Each record below has to be printed verbatim.

:: DATA SUPPLIED ::

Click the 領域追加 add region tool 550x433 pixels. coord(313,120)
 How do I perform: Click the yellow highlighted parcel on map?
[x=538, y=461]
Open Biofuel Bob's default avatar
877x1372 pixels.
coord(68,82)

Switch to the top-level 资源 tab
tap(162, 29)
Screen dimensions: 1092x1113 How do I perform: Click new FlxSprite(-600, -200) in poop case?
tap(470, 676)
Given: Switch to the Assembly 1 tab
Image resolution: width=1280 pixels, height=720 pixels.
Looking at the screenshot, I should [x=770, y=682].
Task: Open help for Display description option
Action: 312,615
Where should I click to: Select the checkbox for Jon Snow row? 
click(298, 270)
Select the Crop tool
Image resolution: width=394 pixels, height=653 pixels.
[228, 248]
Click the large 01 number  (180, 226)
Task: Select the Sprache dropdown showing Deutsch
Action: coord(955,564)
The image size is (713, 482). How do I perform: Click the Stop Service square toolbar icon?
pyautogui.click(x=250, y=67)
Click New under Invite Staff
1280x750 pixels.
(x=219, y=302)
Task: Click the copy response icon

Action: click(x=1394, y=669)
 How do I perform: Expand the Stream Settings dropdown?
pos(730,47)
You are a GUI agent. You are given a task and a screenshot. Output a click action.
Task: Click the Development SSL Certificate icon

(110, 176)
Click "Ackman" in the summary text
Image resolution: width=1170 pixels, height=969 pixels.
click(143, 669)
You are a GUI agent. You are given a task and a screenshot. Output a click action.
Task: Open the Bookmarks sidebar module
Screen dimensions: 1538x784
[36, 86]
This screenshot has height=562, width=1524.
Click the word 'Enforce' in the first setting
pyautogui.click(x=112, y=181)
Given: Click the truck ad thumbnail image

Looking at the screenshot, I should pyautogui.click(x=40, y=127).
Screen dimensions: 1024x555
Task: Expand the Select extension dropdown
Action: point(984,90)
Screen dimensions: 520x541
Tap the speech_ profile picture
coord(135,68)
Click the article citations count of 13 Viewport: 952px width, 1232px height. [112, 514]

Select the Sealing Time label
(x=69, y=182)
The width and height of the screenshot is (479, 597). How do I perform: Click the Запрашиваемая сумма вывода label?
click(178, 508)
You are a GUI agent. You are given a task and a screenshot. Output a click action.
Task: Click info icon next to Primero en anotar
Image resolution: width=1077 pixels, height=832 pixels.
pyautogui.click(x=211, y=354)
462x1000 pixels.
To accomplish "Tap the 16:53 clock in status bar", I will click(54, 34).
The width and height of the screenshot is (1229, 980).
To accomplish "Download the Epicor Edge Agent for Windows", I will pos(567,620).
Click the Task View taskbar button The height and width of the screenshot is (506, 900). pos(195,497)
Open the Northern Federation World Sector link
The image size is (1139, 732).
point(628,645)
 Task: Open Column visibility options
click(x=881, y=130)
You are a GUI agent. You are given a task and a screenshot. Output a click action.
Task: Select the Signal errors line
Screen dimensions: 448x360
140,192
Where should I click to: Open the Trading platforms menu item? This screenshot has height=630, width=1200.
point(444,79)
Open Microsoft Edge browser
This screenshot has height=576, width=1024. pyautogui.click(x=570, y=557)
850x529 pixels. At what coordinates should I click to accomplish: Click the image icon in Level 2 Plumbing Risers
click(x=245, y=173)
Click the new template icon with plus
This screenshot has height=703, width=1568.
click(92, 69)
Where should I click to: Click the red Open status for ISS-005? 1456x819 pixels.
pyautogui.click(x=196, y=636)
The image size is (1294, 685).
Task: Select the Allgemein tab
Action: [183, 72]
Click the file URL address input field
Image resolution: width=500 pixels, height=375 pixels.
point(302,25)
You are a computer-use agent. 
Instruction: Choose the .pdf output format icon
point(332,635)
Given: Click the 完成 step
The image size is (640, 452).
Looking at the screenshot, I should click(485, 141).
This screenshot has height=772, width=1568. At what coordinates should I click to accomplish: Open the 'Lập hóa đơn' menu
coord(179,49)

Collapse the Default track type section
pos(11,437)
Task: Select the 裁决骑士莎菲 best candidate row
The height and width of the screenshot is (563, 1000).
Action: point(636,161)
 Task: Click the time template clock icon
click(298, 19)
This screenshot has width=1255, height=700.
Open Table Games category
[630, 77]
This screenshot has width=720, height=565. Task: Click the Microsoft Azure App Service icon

:::

● EXERCISE RESULT
Click the 領域追加 add region tool 550x433 pixels. coord(313,120)
 How do I perform: Click the yellow highlighted parcel on map?
[x=538, y=461]
Open Biofuel Bob's default avatar
877x1372 pixels.
coord(68,82)

Switch to the top-level 资源 tab
tap(162, 29)
Screen dimensions: 1092x1113 How do I perform: Click new FlxSprite(-600, -200) in poop case?
tap(470, 676)
Given: Switch to the Assembly 1 tab
Image resolution: width=1280 pixels, height=720 pixels.
Looking at the screenshot, I should [x=770, y=682].
Task: Open help for Display description option
Action: 312,615
Where should I click to: Select the checkbox for Jon Snow row? 
click(298, 270)
Select the Crop tool
Image resolution: width=394 pixels, height=653 pixels.
[228, 248]
Click the large 01 number  (180, 226)
Task: Select the Sprache dropdown showing Deutsch
Action: coord(955,564)
The image size is (713, 482). How do I perform: Click the Stop Service square toolbar icon?
pyautogui.click(x=250, y=67)
Click New under Invite Staff
1280x750 pixels.
(x=219, y=302)
Task: Click the copy response icon

Action: click(x=1394, y=669)
 How do I perform: Expand the Stream Settings dropdown?
pos(730,47)
You are a GUI agent. You are given a task and a screenshot. Output a click action.
Task: Click the Development SSL Certificate icon

(110, 176)
Click "Ackman" in the summary text
Image resolution: width=1170 pixels, height=969 pixels.
click(143, 669)
You are a GUI agent. You are given a task and a screenshot. Output a click action.
Task: Open the Bookmarks sidebar module
Screen dimensions: 1538x784
[36, 86]
This screenshot has height=562, width=1524.
Click the word 'Enforce' in the first setting
pyautogui.click(x=112, y=181)
Given: Click the truck ad thumbnail image

Looking at the screenshot, I should pyautogui.click(x=40, y=127).
Screen dimensions: 1024x555
Task: Expand the Select extension dropdown
Action: point(984,90)
Screen dimensions: 520x541
Tap the speech_ profile picture
coord(135,68)
Click the article citations count of 13 Viewport: 952px width, 1232px height. [112, 514]

Select the Sealing Time label
(x=69, y=182)
The width and height of the screenshot is (479, 597). How do I perform: Click the Запрашиваемая сумма вывода label?
click(178, 508)
You are a GUI agent. You are given a task and a screenshot. Output a click action.
Task: Click info icon next to Primero en anotar
Image resolution: width=1077 pixels, height=832 pixels.
pyautogui.click(x=211, y=354)
462x1000 pixels.
To accomplish "Tap the 16:53 clock in status bar", I will click(54, 34).
The width and height of the screenshot is (1229, 980).
To accomplish "Download the Epicor Edge Agent for Windows", I will pos(567,620).
Click the Task View taskbar button The height and width of the screenshot is (506, 900). pos(195,497)
Open the Northern Federation World Sector link
The image size is (1139, 732).
point(628,645)
 Task: Open Column visibility options
click(x=881, y=130)
You are a GUI agent. You are given a task and a screenshot. Output a click action.
Task: Select the Signal errors line
Screen dimensions: 448x360
140,192
Where should I click to: Open the Trading platforms menu item? This screenshot has height=630, width=1200.
point(444,79)
Open Microsoft Edge browser
This screenshot has height=576, width=1024. pyautogui.click(x=570, y=557)
850x529 pixels. At what coordinates should I click to accomplish: Click the image icon in Level 2 Plumbing Risers
click(x=245, y=173)
Click the new template icon with plus
This screenshot has height=703, width=1568.
click(92, 69)
Where should I click to: Click the red Open status for ISS-005? 1456x819 pixels.
pyautogui.click(x=196, y=636)
The image size is (1294, 685).
Task: Select the Allgemein tab
Action: [183, 72]
Click the file URL address input field
Image resolution: width=500 pixels, height=375 pixels.
point(302,25)
You are a computer-use agent. 
Instruction: Choose the .pdf output format icon
point(332,635)
Given: Click the 完成 step
The image size is (640, 452).
Looking at the screenshot, I should click(485, 141).
This screenshot has height=772, width=1568. At what coordinates should I click to accomplish: Open the 'Lập hóa đơn' menu
coord(179,49)

Collapse the Default track type section
pos(11,437)
Task: Select the 裁决骑士莎菲 best candidate row
The height and width of the screenshot is (563, 1000).
Action: point(636,161)
 Task: Click the time template clock icon
click(298, 19)
This screenshot has width=1255, height=700.
Open Table Games category
[630, 77]
This screenshot has width=720, height=565. Task: Click the Microsoft Azure App Service icon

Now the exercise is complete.